I have tried searching for similar posts, but haven't found one that gives me a clear idea about how to answer my specific question.

Alessio K
  • 10,599
ronrest
  • 103
  • My answer to https://math.stackexchange.com/questions/625611/given-every-horses-chance-of-winning-a-race-what-is-the-probability-that-a-spe/4247021#4247021 addresses your question directly and in reasonable generality (arbitrary performance distributions). The answers below assume Luce' Axiom of choice without realizing it. – Peter Cotton Jan 01 '22 at 05:38

2 Answers2

1

The problem is that although you have given us the probability that each horse, we can't deduce the probability of a particular ranking without making further assumptions.

Here is a reasonable set of assumptions: let $S$ denote a subset $S \subset \{A,\dots,E\}$. Let $i$ denote an element of $S$. I assume that

  • The probability that $i$ comes first in a race among the elements of $S$ is $$ P = \frac{P(i)}{\sum_{j \in S} P(j)} = \frac{P(i)}{1 - \sum_{j \notin S} P(j)}. $$ That is, it is equal to the probability that $i$ comes first in a race of all horses given that the horses not in the race do not come first.

  • The probability of a ranking in which $i$ comes first is equal to the above probability multiplied by the overall probability of the ranking of $S \setminus \{i\}$. That is, the presence of the top horse does not affect the relative ranking of the remaining horses.

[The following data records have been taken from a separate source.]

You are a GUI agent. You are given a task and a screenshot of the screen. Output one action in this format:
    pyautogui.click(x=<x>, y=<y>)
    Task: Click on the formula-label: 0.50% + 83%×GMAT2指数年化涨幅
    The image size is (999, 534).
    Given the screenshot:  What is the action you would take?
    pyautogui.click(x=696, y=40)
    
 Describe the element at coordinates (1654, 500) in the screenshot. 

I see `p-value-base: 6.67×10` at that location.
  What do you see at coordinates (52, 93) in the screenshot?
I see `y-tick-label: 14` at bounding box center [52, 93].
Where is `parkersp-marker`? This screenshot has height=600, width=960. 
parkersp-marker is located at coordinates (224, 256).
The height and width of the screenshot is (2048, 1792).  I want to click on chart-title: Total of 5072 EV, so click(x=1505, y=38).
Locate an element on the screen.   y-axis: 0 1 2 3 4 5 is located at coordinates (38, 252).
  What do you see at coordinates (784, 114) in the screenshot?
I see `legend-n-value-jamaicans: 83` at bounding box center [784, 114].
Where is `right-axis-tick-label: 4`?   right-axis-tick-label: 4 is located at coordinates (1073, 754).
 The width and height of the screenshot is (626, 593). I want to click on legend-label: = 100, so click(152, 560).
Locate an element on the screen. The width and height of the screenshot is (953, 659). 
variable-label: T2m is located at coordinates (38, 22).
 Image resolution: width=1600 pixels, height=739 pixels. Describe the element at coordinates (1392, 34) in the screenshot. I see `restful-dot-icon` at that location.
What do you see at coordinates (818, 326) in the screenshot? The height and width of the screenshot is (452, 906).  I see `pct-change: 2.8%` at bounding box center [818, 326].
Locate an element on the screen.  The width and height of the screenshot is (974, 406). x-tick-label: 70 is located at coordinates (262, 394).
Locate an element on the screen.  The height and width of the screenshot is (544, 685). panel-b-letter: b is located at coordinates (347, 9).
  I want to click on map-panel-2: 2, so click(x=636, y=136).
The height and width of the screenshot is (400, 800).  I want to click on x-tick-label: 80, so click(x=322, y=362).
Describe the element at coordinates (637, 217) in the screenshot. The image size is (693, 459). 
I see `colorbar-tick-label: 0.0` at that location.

With these assumptions, we find that the overall probability of the order $B,A,C$ (the answer to question 1) is given by $$ P = P(B) \cdot \frac{P(A)}{1 - P(B)} \cdot \frac{P(C)}{1 - P(A) - P(B)} \approx 11.4 \%. $$

Ben Grossmann
  • 225,327
  • Thank you very much :) I appreciate that you provided the general formula for how to calculate it. – ronrest Sep 03 '20 at 22:53
1

Probability of B winning the race $= 0.3$

Now to find the probability of $A$ finishing 2nd given $B$ wins the race, you have to calculate the odd of $A$ winning against remaining horses

$= \dfrac{0.4}{0.7}$

Now to find the probability of $C$ finishing 3rd given $A$ and $B$ have finished in top 2, you have to calculate the odds of $C$ winning against remaining horses

$= \dfrac{0.2}{0.3}$

So Probability of $B A C$ being ranked $1, 2, 3 = \dfrac{0.3 \times 0.4 \times 0.2}{0.7 \times 0.3} = \dfrac{4}{35}$

This is obviously based on assumption that probabilities of winning the race can be extended.